He describes his family-of-origin as “like walking into the 1950s … like watching an episode of “The Sopranos.” He describes his family as “committed and respectful.”
Well, certainly committed. Powerfully, even savagely committed. His family is not merely Mediterranean, but Old World Mediterranean. Each member of this family would, in turn, lay down in front of a train for the other. Take a bullet for the other. The bonds of “Old World Mediterranean” families are stunning, really. (See My Big Fat Greek Wedding.)
The rub with these kinds of families is the tendency to interpret the family bond as de facto evidence of respect. Meaning, if we practice the bond, ergo, we must be respecting each other.
What sometimes/often gets neglected in this kind of family system is a deeper expression of respect. There are times when the most beautiful respect I can offer you is to allow you to loosen the bond of family. To allow you the space to be truly yourself. The time and space not to define yourself in the collective bond of family; rather, to make the choices that strengthen you defining yourself as yourself.
What some families define as “respect” is, when examined more deeply, more a blurring of ego boundaries. Fused relationships are not the same as respectful relationships. Which isn’t to say that our intention is to disrespect. But it is to say that authentic respect allows for space. For separateness. Fused relationships are powerfully bonded, indeed. What we examine, however, is not the power of the bond, but the health of the bond, not to mention the health and wholeness of the people sharing the bond.

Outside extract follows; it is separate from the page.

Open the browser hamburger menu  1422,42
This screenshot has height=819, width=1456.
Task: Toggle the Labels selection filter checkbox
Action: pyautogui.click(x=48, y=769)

An extreme example: Domestic violence relationships are powerfully bonded. But the bond is a pathological fusion.
Another extreme example: Mario Puzo’s book The Godfather introduced us to the Corleone family. For them, the bond was the respect. Sure, you could marry, but no way were you going to make a healthy move into a more individual (differentiated) life with your spouse. Nope, you stayed put – geographically and psychologically – and your new spouse was absorbed into the Corleone family system. Efforts to loosen the grip of the fusion were first discouraged, then shamed, then refused, then, ultimately punished.
I’m saying this nice man’s use of “The Sopranos” as metaphor is not lost on me.
The bedrock of healthy relationships is “I am not you.” This confession is the ultimate expression of respect. Which is to say that no expression of love can be entirely respectful without it.
Sometimes we must do injury to the bond in service to respect and self-respect. Yet, ironically, allowing for this “injury” makes possible an even more powerful family bond.
Spouses will, from time to time, (unconsciously) loosen their grasp and practice of intense marital connectedness, because a time has come to be more intentional about the next stage of self-development. These times of greater separateness are stressful to the marriage, but so normal and so necessary. And, in the end, these times of greater separateness usher in a time of even deeper and more powerful marital connectedness.
Healthy parents are willing to do the suffering – and it is a suffering – of letting children loosen the grasp on family bonds. This means watching our children behave in contradiction to our preferred dreams for them. It means not-so-secretly admiring the way they stand up to us, confront us, especially when we deserve it. It means watching children inevitably oppose, contradict, subordinate, or even flat defy one or more of our most treasured values or ways of seeing the world. It means watching them loosen their grasp on family bonds so they might ally more passionately with peers.
I was lucky. My mother and father did a sterling job of balancing the equation of duty to family vis the need for healthy separateness.
More than 2,000 years before Sigmund Freud, long, long before the advent of a psychoanalytic view of the world, long before we coined the word “differentiation,” … well, the early Hebrews sensed this struggle between family bonds and what constituted true respect for family members. It’s right there in the Hebrew scriptures. Listen to them describe the necessary precursor to a healthy marriage: “And a man shall leave his mother, and a woman shall leave her home, and the two shall become One Flesh.”
What’s the first, necessary ingredient to a great marriage? Or, for that matter, to a whole and thriving adult life? You gotta leave home. Geographically, it’s as easy as renting a U-Haul. Psychologically, it’s an ongoing journey. An ongoing negotiation of respect.